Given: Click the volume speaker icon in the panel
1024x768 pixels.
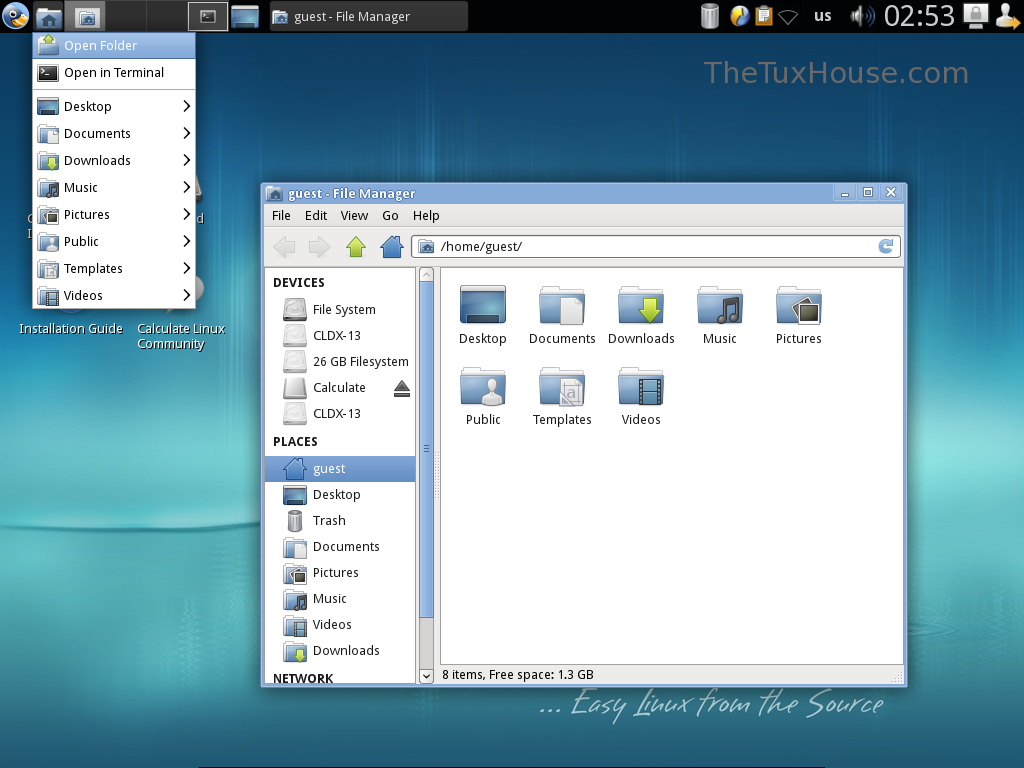Looking at the screenshot, I should coord(860,16).
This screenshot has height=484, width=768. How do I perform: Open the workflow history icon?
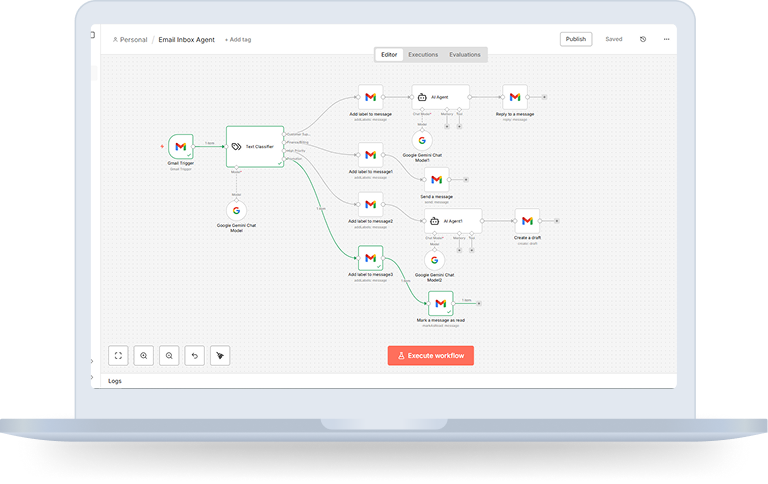[643, 40]
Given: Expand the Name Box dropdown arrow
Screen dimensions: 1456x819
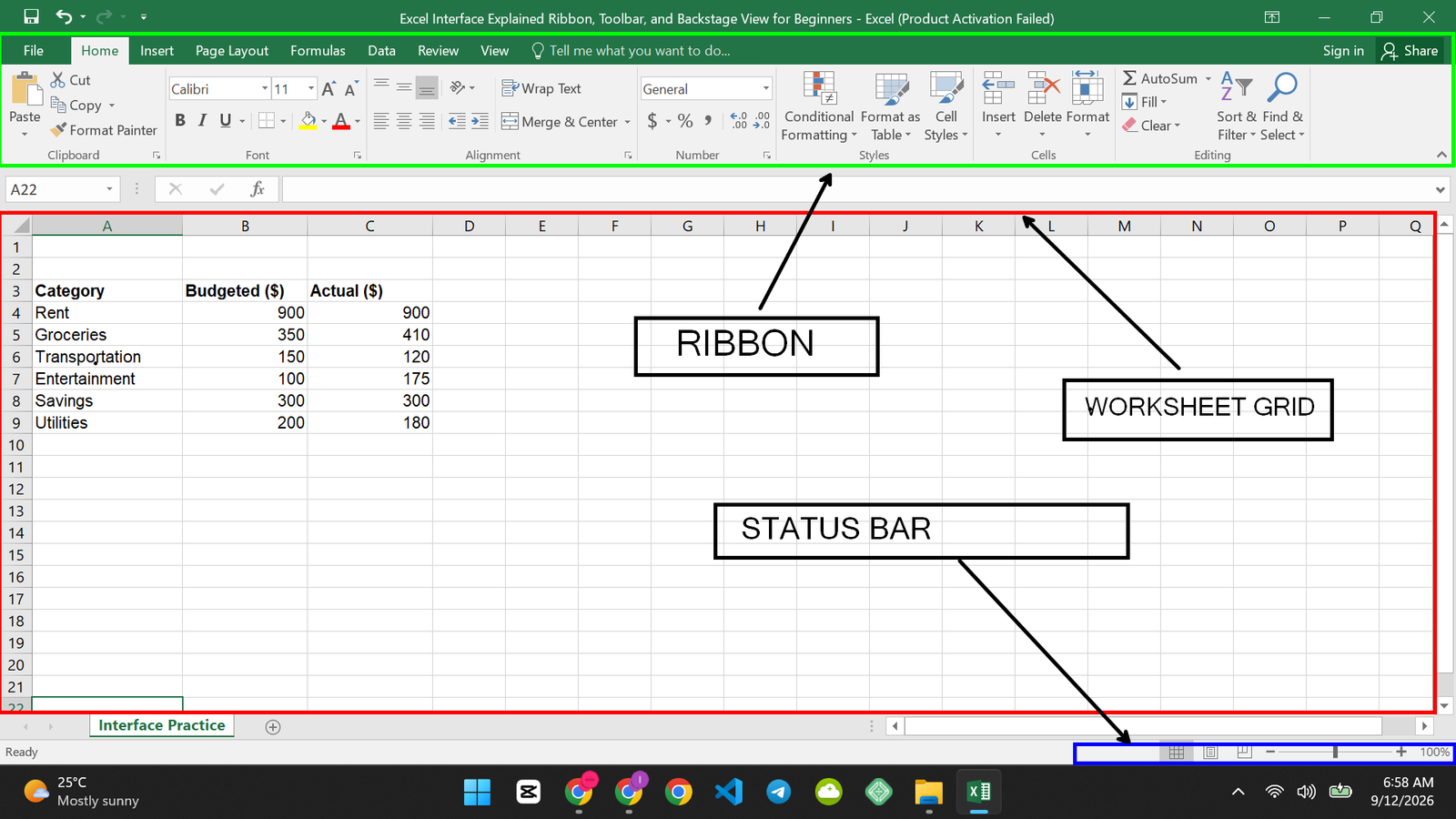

• • • •

Extract these lines and reproduce them exactly as they appear, leaving out the pictures.

Given: Click the volume speaker icon in the panel
1024x768 pixels.
Looking at the screenshot, I should coord(860,16).
This screenshot has height=484, width=768. How do I perform: Open the workflow history icon?
[643, 40]
Given: Expand the Name Box dropdown arrow
Screen dimensions: 1456x819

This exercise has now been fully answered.